Maharashtra has become the first state in the country to pass legislation to regulate and develop the housing sector. Given the haphazard development of the housing market in the state, especially in Mumbai, there is little doubt that regulated development is the need of the hour. But as it so often happens, there is a risk that such regulatory laws themselves degenerate into obstacles to development.

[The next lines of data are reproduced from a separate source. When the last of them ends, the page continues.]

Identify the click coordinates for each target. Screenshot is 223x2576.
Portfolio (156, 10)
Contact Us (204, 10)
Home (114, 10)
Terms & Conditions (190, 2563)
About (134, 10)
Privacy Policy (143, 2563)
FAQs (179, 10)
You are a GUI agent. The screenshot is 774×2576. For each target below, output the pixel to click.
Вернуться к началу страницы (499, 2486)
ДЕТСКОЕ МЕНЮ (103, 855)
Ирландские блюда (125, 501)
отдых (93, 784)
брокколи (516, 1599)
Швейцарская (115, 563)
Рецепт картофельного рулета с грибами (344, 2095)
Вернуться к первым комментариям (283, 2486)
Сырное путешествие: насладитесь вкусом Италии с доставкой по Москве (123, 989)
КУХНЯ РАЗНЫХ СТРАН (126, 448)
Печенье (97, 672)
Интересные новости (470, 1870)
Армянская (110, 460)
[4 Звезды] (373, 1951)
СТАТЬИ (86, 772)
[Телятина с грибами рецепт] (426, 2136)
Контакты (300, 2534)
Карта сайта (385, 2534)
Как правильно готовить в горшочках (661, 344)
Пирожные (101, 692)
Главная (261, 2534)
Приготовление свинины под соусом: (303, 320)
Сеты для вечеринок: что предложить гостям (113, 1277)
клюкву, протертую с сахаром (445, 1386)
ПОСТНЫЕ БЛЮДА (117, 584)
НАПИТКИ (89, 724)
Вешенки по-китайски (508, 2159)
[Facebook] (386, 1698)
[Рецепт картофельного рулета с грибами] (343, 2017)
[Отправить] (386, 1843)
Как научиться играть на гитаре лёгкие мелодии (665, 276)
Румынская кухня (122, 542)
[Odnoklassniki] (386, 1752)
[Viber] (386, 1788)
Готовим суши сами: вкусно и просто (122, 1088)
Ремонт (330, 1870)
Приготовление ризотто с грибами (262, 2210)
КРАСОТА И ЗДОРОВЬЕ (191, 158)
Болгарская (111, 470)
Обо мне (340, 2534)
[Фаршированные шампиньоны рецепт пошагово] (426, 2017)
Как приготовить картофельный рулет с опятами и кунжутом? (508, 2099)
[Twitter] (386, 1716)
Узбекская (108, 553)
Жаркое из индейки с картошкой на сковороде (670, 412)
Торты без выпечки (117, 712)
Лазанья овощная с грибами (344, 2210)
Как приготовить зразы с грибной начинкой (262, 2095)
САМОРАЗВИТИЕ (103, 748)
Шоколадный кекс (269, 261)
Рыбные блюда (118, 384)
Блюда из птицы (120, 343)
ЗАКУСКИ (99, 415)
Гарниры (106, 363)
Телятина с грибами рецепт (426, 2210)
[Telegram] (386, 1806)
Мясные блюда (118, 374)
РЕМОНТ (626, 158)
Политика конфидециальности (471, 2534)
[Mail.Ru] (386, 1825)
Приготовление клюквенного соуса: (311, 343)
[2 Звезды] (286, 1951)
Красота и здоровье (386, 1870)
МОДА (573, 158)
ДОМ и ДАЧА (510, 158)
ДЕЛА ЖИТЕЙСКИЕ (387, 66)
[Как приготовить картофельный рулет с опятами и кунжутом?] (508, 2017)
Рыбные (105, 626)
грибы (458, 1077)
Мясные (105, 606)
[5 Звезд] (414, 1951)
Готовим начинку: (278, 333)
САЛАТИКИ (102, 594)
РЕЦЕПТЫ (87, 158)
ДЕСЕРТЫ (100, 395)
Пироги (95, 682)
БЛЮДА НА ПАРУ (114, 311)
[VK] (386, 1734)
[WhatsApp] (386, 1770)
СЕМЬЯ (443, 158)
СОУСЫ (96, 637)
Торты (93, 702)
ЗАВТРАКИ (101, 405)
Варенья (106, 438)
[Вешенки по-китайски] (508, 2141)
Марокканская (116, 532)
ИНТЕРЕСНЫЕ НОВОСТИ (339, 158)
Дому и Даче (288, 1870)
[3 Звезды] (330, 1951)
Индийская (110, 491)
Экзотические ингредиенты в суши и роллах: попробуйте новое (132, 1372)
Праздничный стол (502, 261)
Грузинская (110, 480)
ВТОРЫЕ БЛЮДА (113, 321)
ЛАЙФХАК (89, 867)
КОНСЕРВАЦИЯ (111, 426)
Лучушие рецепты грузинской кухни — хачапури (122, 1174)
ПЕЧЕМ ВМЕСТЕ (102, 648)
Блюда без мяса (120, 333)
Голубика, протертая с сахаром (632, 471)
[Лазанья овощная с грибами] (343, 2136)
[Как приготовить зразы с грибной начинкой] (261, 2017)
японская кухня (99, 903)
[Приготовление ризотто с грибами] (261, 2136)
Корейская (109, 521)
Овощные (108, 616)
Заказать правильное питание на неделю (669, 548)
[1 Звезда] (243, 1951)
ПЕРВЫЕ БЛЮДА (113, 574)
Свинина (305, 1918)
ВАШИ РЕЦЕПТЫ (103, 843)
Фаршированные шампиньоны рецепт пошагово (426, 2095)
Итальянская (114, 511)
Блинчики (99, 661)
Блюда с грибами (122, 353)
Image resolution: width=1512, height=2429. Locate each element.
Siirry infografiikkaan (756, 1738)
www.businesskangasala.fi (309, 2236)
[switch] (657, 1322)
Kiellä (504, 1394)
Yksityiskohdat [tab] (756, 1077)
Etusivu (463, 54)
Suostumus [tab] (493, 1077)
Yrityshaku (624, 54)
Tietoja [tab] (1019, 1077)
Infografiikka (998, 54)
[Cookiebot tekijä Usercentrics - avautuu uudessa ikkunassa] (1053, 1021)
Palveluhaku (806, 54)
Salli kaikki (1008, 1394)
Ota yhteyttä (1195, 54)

The Maharashtra legislation is unique in some ways. It ensures that all projects in 250 square metres or more of land and comprising five flats or more are registered with the Housing Regulatory Authority, with the details displayed on its website. To prod a developer to complete projects on time, it restrains him from selling 10 per cent of the total number of flats till he obtains the completion or occupation certificate. Further, if a developer fails to complete a project, the act allows flat purchasers to come together, form a legal entity, and take over the project. Developers have also been restrained from collecting more than 20 per cent of the sale price till they register agreements entered into with flat purchasers with the state government. The act, however, does not bind the promoter to utilise the money collected from flat buyers for a project towards that same project. In Mumbai, as also in the National Capital Region, promoters often divert funds raised for a project to buy plots elsewhere. This results in incomplete projects. This is partially taken care of in the Central government’s proposed legislation, introduced last year, but still to be cleared by Parliament. The Real Estate (Regulation and Development) Bill, 2013, requires 70 per cent of funds in separate accounts for each project.
While a law to protect the flat buyer is important, it is also critical to bring about policy reforms such as single-window clearance for real estate projects, bringing the industry under the ambit of the proposed Goods and Service Tax to reduce the cascading effect of taxation and promoter protection if projects are delayed due to rent-seeking and bureaucratic delays.